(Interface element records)
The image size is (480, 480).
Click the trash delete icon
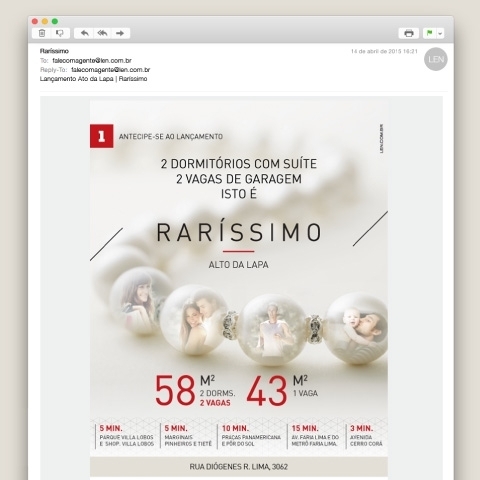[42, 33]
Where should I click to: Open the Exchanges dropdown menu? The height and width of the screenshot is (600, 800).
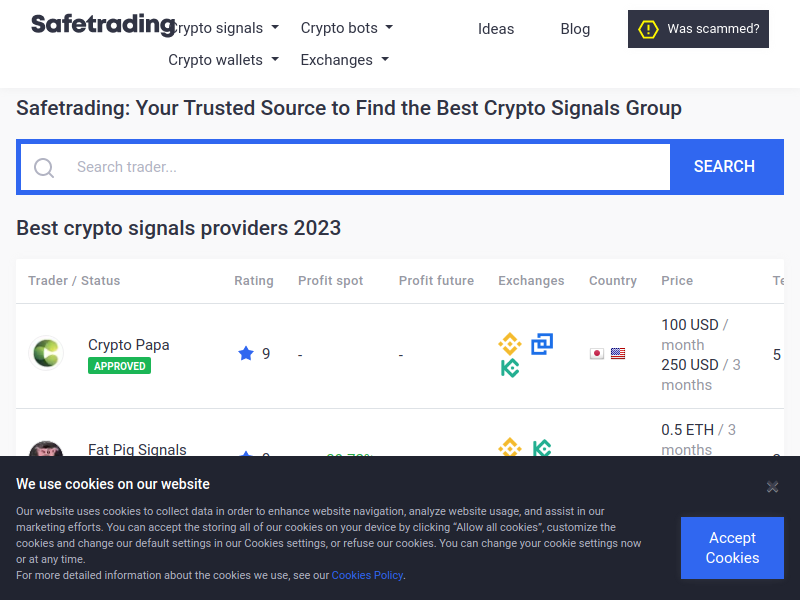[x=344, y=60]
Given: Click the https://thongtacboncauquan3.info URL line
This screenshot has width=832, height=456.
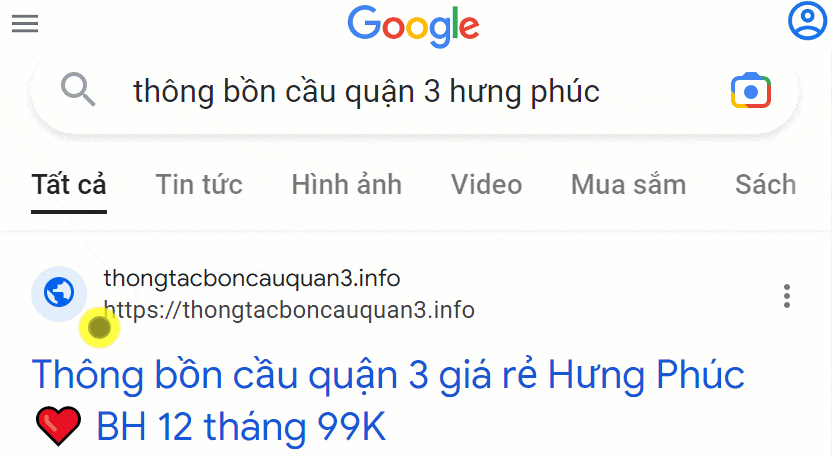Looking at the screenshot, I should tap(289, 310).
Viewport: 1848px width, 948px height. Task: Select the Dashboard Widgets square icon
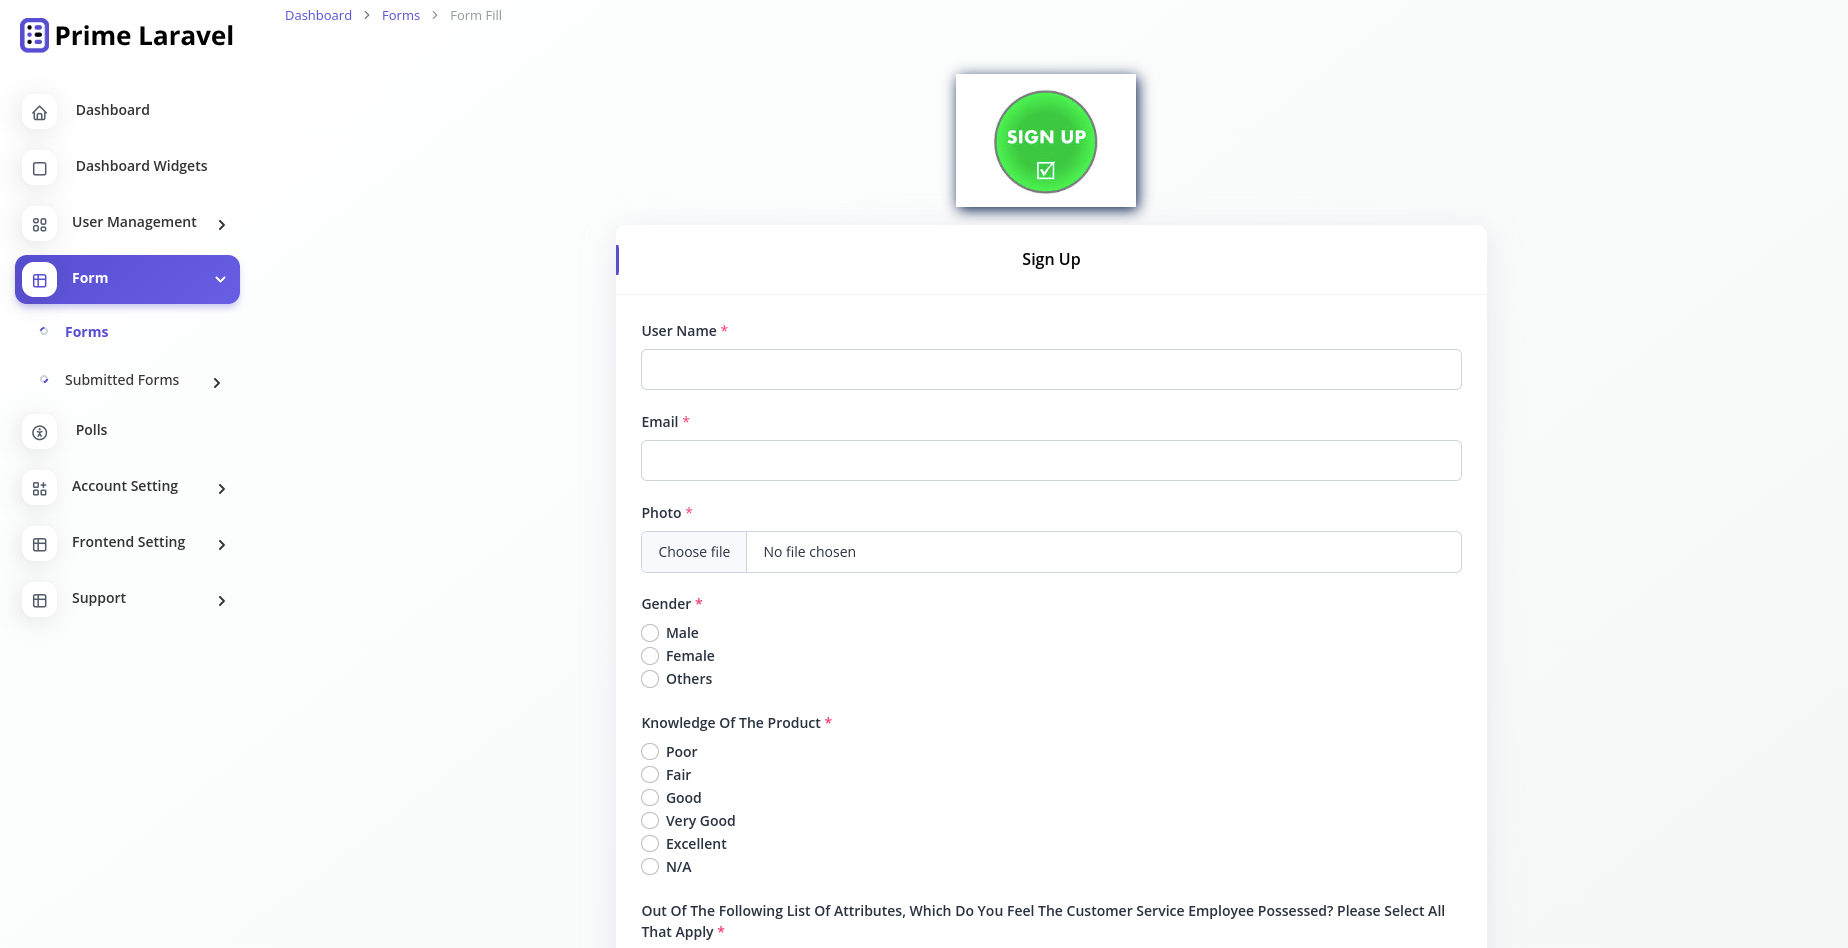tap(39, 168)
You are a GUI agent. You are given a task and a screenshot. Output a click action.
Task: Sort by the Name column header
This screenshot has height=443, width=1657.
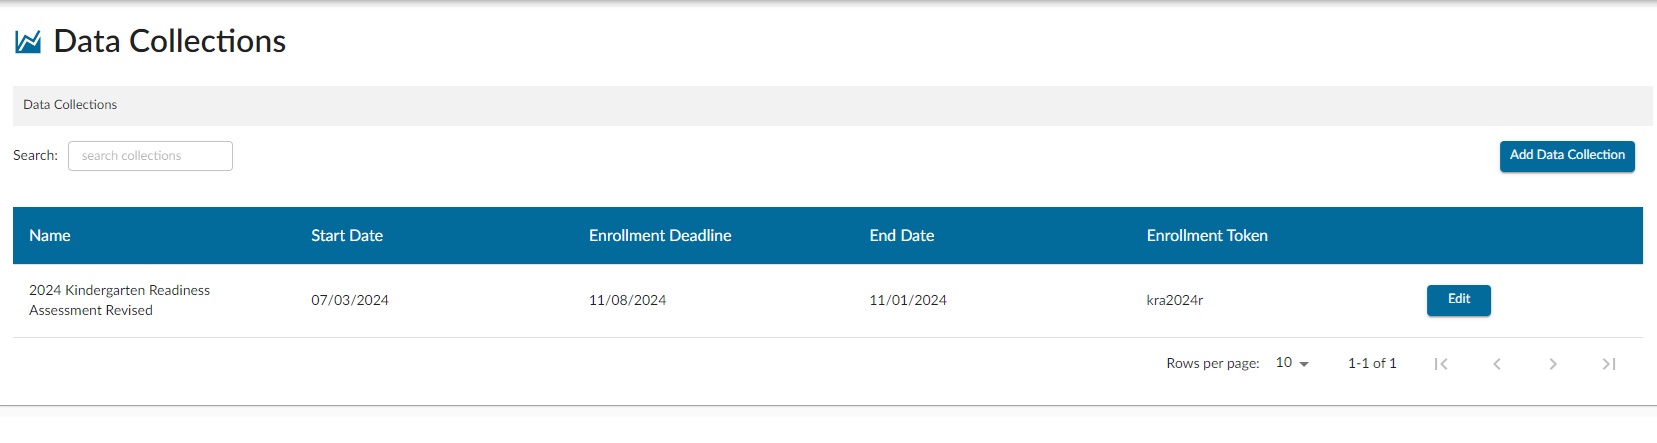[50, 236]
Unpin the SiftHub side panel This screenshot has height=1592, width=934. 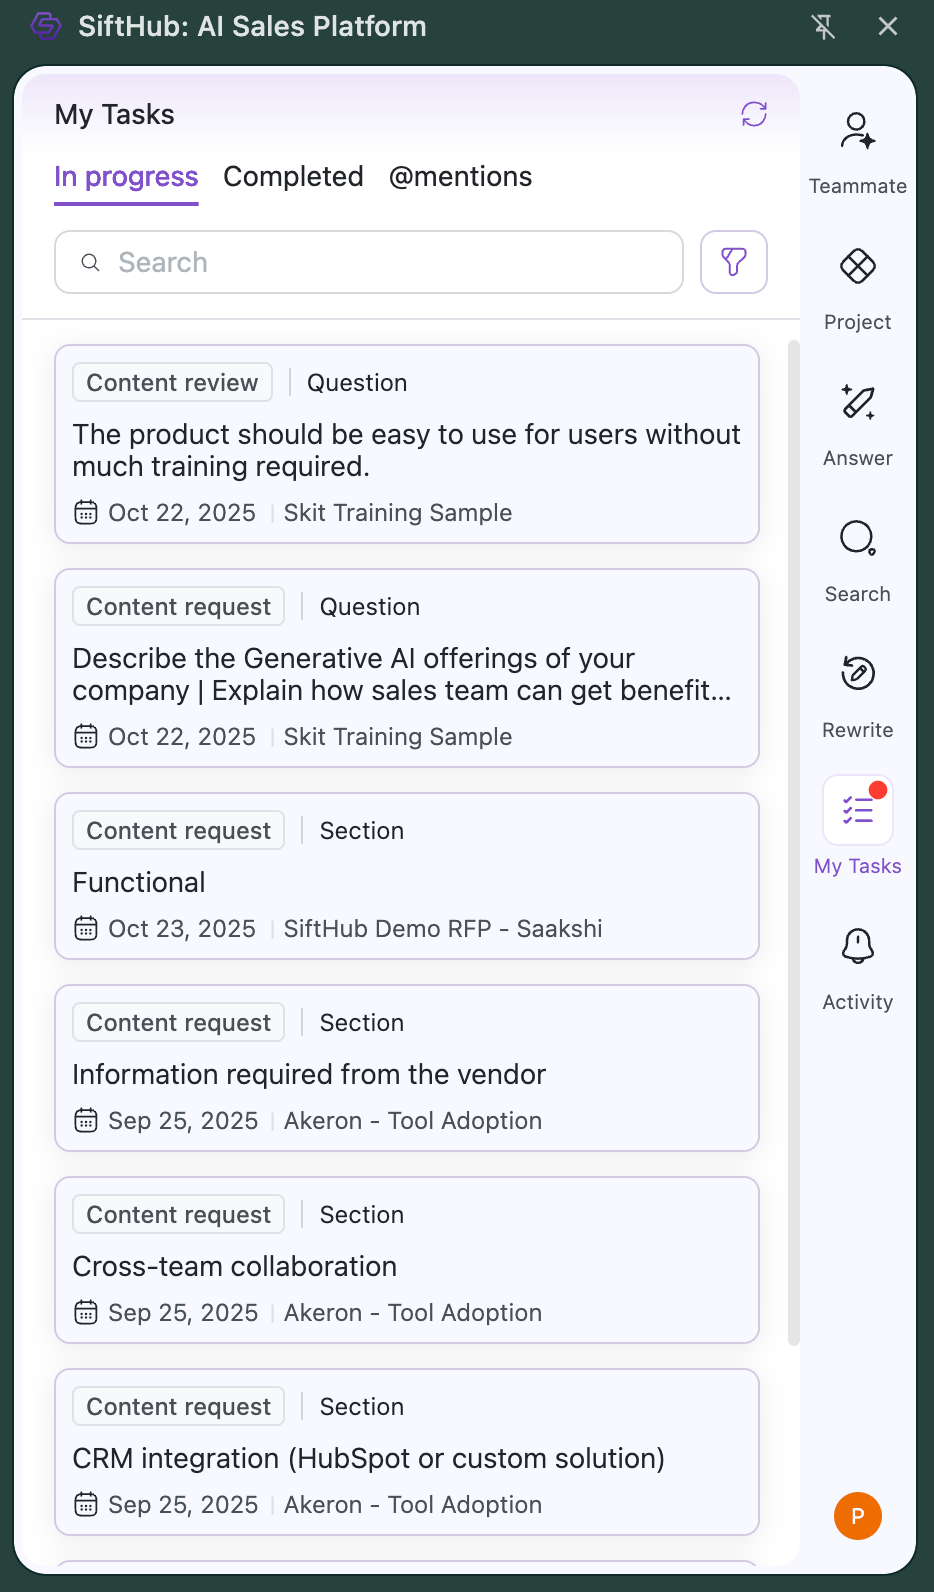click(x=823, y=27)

Short task » Reproduce the items word for word, from the very start through the line that contains "Looking at the", including that line, and leave out the pictures.

Expected output »
The image size is (480, 480).
Click the trash delete icon
[42, 33]
Where should I click to: Open the Exchanges dropdown menu? The height and width of the screenshot is (600, 800).
[x=344, y=60]
Given: Click the https://thongtacboncauquan3.info URL line
This screenshot has width=832, height=456.
Looking at the screenshot, I should tap(289, 310).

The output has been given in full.